Architecture#
Overview#
The PVA engine is a VLIW SIMD DSP which is optimized for implementing image processing and computer vision algorithms, available on certain NVIDIA SOCs. Key places where PVA’s capabilities are a good match are algorithmic domains where we need to have predictable processing, at low power and low latency. PVA shines on semi-dense or dense regular computation, even on small data sets, which need predictable run-times with low latency and low power.
The PVA SDK provides libraries, headers, and tools for writing, debugging and optimizing applications for the PVA.
A PVA application consists of host code and device code:
Host code is used to configure a PVA program. This code runs on the SOC’s CPU. It is responsible for setting up DMA operations via Dataflow abstractions, allocating resources for applications, and handling scheduling with other engines.
Device code is the code which runs on the PVA’s vector processing unit (VPU). It is responsible for triggering DMA operations and processing data.
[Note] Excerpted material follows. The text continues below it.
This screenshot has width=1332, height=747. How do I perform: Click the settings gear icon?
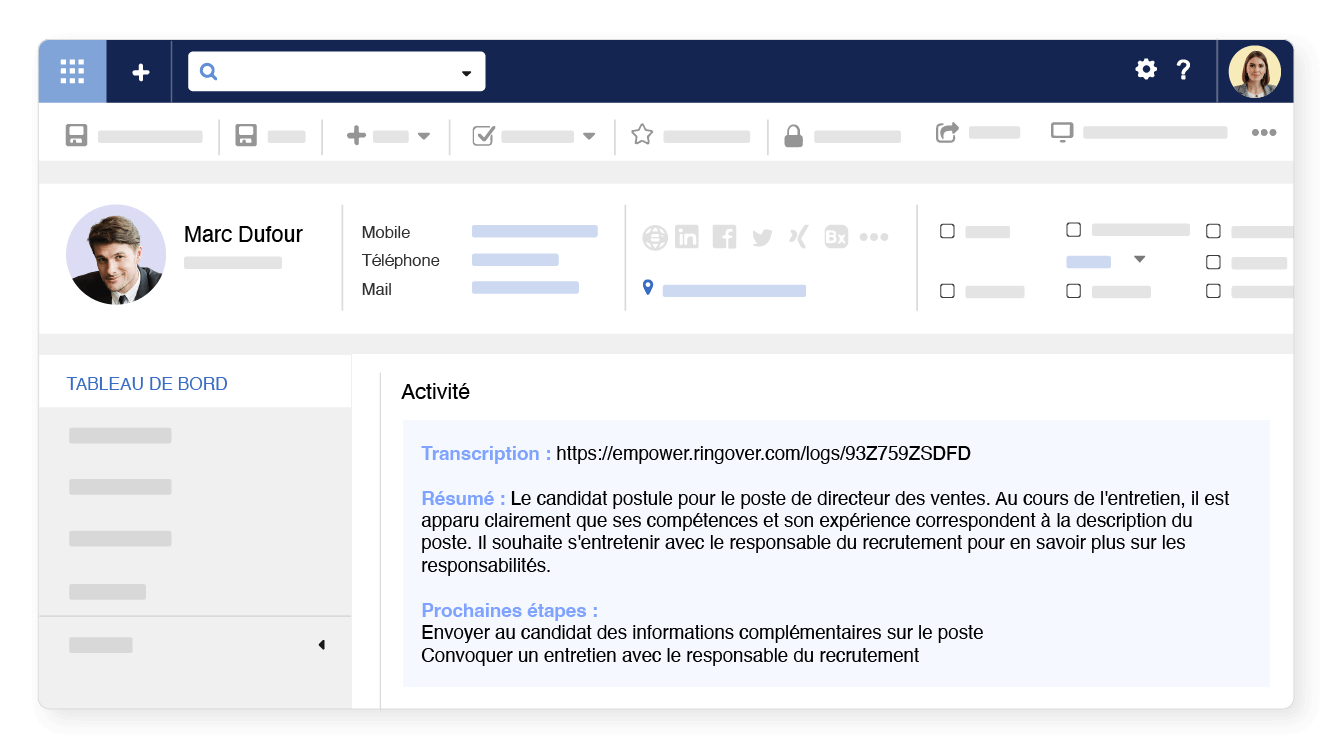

Both host and device code use the cuPVA runtime to interact with the PVA engine.
PVA Processor#
PVA processor architecture contains two Vector Processing Subsystems (VPS) and a Control Subsystem (Cortex-R5). Each VPS may be independently programmed by the user. The Control Subsystem schedules work between the two VPSs and is not available for user programming.
A simplified block diagram is depicted in Figure 1.

Figure 1: PVA Architecture#
Each component of the PVA is described in detail below.
VPU#
The Vector Processing Unit (VPU) is the main processing engine of the PVA. VPU is closely tied together with VMEM, DLUT and Instruction cache to form the VPS (Vector Processing Subsystem).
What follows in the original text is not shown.